Property, Plant and Equipment

Property, plant and equipment are recorded at cost. Depreciation of property, plant and equipment is generally calculated using the straight-line method over the estimated useful lives. The depreciable lives for buildings, machinery and equipment, and other fixed assets are twenty to twenty-five years, ten to twenty-five years, and three to twenty-five years, respectively. The cost and accumulated depreciation for property, plant and equipment sold, retired, or otherwise disposed of are removed from the Consolidated Balance Sheets and resulting gains or losses are included in earnings in the Consolidated Statements of Operations. Expenditures for repairs and maintenance are charged to expenses as incurred. Expenditures for major renewals and betterments, which significantly extend the useful lives of existing plant and equipment, are capitalized and depreciated.

Income Tax in Interim Periods

The Company records its tax provision or benefit on an interim basis using an estimated annual effective tax rate. This rate is applied to the current period ordinary income or loss to determine the income tax provision or benefit allocated to the interim

 

10


 

period. Losses from jurisdictions for which no benefit can be recognized and the income tax effects of unusual or infrequent items are excluded from the estimated annual effective tax rate and are recognized in the impacted interim period.

Valuation allowances are provided against the future tax benefits that arise from the deferred tax assets in jurisdictions for which no benefit can be recognized. The estimated annual effective tax rate may be significantly impacted by nondeductible expenses and the Company’s projected earnings mix by tax jurisdiction. Adjustments to the estimated annual effective income tax rate are recognized in the period when such estimates are revised.

Inventory Valuation

Inventories are stated at the lower of cost or market. The cost of all carbon black inventories in the U.S. is determined using the last-in, first-out (“LIFO”) method. Had the Company used the first-in, first-out (“FIFO”) method instead of the LIFO method for such inventories, the value of those inventories would have been $37 million and $52 million higher as of June 30, 2015 and September 30, 2014, respectively. The cost of Specialty Fluids inventories is determined using the average cost method. The cost of other U.S. and non-U.S. inventories is determined using the FIFO method.

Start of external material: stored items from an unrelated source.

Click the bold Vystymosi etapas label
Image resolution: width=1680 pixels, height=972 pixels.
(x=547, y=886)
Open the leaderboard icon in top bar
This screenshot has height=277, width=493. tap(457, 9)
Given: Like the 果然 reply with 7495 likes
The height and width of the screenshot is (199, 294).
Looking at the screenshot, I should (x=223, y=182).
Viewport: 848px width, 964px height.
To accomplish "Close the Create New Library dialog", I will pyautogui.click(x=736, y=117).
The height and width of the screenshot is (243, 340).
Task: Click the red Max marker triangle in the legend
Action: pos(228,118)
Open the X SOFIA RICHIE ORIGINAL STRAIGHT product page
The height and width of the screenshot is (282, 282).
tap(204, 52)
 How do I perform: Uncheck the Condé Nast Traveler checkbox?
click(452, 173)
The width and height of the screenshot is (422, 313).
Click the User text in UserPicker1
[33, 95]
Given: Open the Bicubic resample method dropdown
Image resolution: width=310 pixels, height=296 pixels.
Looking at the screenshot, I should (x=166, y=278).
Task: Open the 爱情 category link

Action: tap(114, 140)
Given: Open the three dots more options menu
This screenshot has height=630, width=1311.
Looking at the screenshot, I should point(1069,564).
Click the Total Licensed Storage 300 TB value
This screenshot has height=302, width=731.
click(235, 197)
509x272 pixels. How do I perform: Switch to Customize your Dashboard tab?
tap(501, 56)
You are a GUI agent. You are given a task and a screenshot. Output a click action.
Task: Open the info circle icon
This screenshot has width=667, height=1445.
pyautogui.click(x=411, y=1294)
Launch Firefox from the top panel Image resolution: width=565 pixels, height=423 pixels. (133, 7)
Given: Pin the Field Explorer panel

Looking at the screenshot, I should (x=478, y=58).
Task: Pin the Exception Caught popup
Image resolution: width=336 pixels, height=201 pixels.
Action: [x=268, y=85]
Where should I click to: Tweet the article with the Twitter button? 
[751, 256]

Cabot reviews inventory for both potential obsolescence and potential declines in anticipated selling prices. In this review, the Company makes assumptions about the future demand for and market value of the inventory, and based on these assumptions estimates the amount of any obsolete, unmarketable, slow moving or overvalued inventory. Cabot writes down the value of these inventories by an amount equal to the difference between the cost of the inventory and its estimated market value.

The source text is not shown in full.